With Duca’s foot on his stomach, the man told him immediately. He had understood. Duca listened to him, and as he listened he realised that his father had been right. ‘You have to speak their language. You can’t speak French to someone who only understands German.’ Of course it wasn’t right, of course a police force that acts correctly doesn’t use the language of violence, there are fingerprints, laboratory tests, well-conducted interrogations, psychological persuasion. But he wasn’t the police, he was a young loser who couldn’t hear the word Mafia without seeing his father with his arm stunted by a stab wound and reduced for ever, by that stab wound, to being a grey clerk in the Headquarters building, second floor, room 92, right at the back. Yes, he knew, it was just a common, ancestral thirst for revenge: he hadn’t been looking for justice, he hadn’t been trying to uphold the law, he had only wanted to see some of them face to face, and speak their language to them because that way you understood each other immediately.

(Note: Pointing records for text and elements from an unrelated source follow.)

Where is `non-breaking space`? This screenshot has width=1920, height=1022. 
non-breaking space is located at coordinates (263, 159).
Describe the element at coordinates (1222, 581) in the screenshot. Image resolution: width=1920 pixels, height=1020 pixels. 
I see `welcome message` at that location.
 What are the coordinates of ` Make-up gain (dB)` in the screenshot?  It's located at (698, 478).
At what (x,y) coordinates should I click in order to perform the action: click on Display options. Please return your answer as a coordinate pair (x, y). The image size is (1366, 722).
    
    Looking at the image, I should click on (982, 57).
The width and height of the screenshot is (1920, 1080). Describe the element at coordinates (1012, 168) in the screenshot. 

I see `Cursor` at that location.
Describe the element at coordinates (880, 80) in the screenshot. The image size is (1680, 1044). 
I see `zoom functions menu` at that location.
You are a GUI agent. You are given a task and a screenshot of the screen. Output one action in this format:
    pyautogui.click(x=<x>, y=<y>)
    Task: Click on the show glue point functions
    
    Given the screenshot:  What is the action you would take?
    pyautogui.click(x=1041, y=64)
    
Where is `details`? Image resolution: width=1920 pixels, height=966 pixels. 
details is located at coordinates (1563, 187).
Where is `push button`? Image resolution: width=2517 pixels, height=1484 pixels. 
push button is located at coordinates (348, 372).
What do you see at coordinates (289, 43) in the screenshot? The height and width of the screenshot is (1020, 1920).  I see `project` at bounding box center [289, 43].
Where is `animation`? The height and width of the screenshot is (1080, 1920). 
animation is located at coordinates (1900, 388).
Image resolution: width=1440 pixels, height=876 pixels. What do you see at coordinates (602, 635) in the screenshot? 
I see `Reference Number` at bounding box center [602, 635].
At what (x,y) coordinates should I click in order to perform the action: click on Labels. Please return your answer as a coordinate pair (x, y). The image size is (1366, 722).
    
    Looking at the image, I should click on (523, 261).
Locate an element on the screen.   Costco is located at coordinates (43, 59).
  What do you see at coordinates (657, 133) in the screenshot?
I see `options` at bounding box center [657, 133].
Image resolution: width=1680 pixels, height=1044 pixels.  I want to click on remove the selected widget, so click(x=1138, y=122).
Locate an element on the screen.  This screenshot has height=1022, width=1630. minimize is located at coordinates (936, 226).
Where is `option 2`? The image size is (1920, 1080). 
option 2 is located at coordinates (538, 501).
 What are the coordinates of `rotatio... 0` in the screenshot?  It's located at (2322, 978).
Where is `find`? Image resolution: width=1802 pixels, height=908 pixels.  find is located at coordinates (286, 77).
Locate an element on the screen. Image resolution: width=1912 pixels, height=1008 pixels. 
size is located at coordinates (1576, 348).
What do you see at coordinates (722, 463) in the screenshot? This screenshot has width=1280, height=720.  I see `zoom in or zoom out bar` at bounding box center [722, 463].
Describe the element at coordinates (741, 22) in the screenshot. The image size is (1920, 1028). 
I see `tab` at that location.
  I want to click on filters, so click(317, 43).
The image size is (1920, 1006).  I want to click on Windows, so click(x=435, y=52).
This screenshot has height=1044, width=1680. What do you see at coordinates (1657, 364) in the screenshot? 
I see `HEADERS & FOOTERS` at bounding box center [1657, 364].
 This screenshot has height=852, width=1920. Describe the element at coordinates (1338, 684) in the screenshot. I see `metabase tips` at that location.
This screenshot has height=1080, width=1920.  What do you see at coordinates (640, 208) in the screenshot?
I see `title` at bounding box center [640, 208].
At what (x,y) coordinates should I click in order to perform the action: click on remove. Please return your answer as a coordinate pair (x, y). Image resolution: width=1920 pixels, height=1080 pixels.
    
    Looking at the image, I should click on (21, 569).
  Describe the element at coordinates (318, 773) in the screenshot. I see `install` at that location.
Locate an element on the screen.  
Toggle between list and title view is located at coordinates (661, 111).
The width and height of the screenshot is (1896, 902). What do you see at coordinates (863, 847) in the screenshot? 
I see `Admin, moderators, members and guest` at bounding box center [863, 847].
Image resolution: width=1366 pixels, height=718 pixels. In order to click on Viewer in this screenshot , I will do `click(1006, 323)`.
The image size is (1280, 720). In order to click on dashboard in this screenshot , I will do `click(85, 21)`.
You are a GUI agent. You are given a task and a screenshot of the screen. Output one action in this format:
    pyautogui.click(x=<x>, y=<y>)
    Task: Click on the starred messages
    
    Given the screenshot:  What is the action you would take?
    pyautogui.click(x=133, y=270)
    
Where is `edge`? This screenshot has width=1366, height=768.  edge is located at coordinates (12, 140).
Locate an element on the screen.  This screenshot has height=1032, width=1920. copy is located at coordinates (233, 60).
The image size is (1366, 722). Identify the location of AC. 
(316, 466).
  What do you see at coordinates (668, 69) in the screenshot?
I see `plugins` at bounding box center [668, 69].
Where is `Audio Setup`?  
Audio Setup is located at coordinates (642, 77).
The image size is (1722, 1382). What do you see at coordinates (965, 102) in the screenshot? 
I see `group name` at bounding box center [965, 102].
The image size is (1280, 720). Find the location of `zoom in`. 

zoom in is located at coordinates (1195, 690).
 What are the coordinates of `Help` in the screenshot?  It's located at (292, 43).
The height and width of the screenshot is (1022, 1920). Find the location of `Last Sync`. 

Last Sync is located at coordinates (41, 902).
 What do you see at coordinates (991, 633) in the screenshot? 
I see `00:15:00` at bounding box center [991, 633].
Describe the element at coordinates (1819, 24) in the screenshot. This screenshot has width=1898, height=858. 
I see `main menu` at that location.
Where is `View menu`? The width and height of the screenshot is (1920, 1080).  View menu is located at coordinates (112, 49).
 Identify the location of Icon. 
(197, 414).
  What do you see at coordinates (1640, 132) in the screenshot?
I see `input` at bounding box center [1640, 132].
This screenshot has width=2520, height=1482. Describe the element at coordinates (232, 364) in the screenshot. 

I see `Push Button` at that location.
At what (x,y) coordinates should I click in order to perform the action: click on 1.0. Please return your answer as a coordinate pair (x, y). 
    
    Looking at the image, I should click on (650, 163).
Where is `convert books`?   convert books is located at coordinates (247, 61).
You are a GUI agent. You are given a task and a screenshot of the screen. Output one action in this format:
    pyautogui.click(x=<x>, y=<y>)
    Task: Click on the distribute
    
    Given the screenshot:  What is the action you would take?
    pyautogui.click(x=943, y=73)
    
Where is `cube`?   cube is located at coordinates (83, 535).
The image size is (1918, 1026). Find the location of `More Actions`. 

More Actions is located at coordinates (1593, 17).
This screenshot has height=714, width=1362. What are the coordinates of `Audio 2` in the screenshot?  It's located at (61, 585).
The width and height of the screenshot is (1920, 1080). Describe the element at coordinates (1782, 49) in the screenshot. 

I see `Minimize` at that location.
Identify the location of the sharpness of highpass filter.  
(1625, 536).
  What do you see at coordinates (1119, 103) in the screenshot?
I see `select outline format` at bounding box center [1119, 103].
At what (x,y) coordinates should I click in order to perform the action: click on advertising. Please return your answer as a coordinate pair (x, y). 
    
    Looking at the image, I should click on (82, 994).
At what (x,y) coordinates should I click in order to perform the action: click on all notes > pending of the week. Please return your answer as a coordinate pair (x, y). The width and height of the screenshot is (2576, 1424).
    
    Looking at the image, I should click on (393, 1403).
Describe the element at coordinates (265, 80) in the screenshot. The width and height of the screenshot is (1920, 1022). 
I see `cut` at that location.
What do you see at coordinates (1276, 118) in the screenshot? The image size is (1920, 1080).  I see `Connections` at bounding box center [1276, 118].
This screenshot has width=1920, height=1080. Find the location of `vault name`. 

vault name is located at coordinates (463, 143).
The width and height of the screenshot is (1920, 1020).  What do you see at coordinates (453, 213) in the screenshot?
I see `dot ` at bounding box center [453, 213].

‘And now tell me how you killed Maurilia. In case you’ve forgotten, that’s the blonde girl you took to Rome.’

No, no, he remembered perfectly well, because the more he remembered the less Duca’s heel sank into his stomach, and he told the story with so many details it was almost like a novel. And then everything was clear, in every detail, and he was about to lift his foot from that stomach when the other man, the photographer, who had been so still on his bed of manure, had the bright idea of grabbing his leg. In his warped mind, it had occurred to him that Duca was there, his feet within reach of his hands, but he hadn’t thought it out. Duca, though, had already thought of it and was perfectly calm, he had one hand resting on the horse’s mane, and as soon as the photographer had grabbed his foot, he held on tight to the horse and with the same foot that the man was holding, kicked him in the face, twice, three times, until the man let go of his foot, moaning, and then he kicked him again, even harder, and the moaning immediately stopped.

The other man was sheltering his face with his hands. ‘No, no, no,’ he was saying.